The Second Parable and Enduring

  • The second parable is the war parable and deals with the idea of handle of enduring when the deck is stacked against you.

Luke 14:31 (KJV)
31 Or what king, going out to encounter another king in war, will not sit down first and deliberate whether he is able with ten thousand to meet him who comes against him with twenty thousand?

  • What are you going to do when things get difficult?
  • What are you going to do when things get hard?
  • This actually happened!
  • This war story that Jesus tells actually happened!
  • Again, He is using a live similar situation here.
  • Herod Antipas had recently lost a war with a neighboring Roman vassal, so the image of foolhardy war should be meaningful to Jesus’ hearers. 6
  • What are you going to do when the deck is stacked against you?
  • Are you going to find a way to make it through?
  • Are you going to fold like a cheap deck of cards?

Luke 21:16–19 (ESV)
16 You will be delivered up even by parents and brothers and relatives and friends, and some of you they will put to death. 17 You will be hated by all for my name’s sake. 18 But not a hair of your head will perish. 19 By your endurance you will gain your lives.

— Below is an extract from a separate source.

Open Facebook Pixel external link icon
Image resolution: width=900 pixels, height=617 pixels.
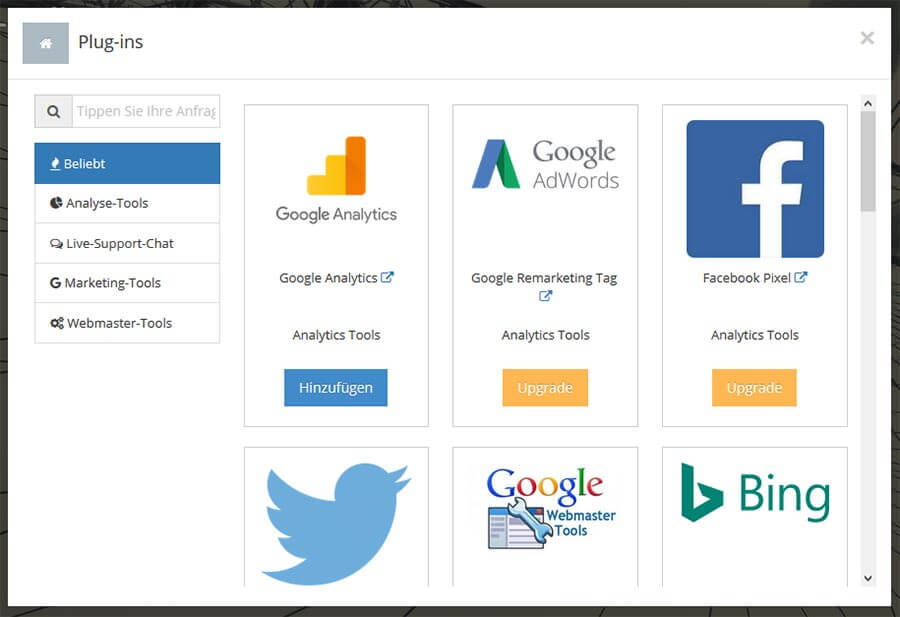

  • Jesus says to you as He gets up from His chair, “If you don’t settle these three areas; family, the cross, and the cost, you cannot be my disciple.”

Call to Action:

There is nothing like the peace that comes with fulness of dedication to the gospel of Jesus Christ. The standard is high. Why not decide today to sell out totally, to commit deeply and to live your beliefs in Jesus radically? What is holding you back from this or rather what are you holding on to in its place?

Question: In what ways have you counted the cost of becoming a follower of Jesus? What did you lay aside for the sake of the gospel? If you would please share that in the comments section below.

______________

References

  1. Galaxie. 2002. 10,000 Sermon Illustrations: Biblical Studies Press.
  2. Galaxie. 2002. 10,000 Sermon Illustrations: Biblical Studies Press.
  3. Larsen, Timothy, D. W. Bebbington, and Mark A. Noll. 2003. “Biographical Dictionary of Evangelicals.” In. Leicester, England Downers Grove, IL.: InterVarsity Press.
  4. Galaxie. 2002. 10,000 Sermon Illustrations: Biblical Studies Press.
  5. Keener, Craig S. 1993. “The IVP Bible background commentary: New Testament.” In. Downers Grove, IL: InterVarsity Press.
  6. Keener, Craig S. 1993. “The IVP Bible background commentary: New Testament.” In. Downers Grove, IL: InterVarsity Press.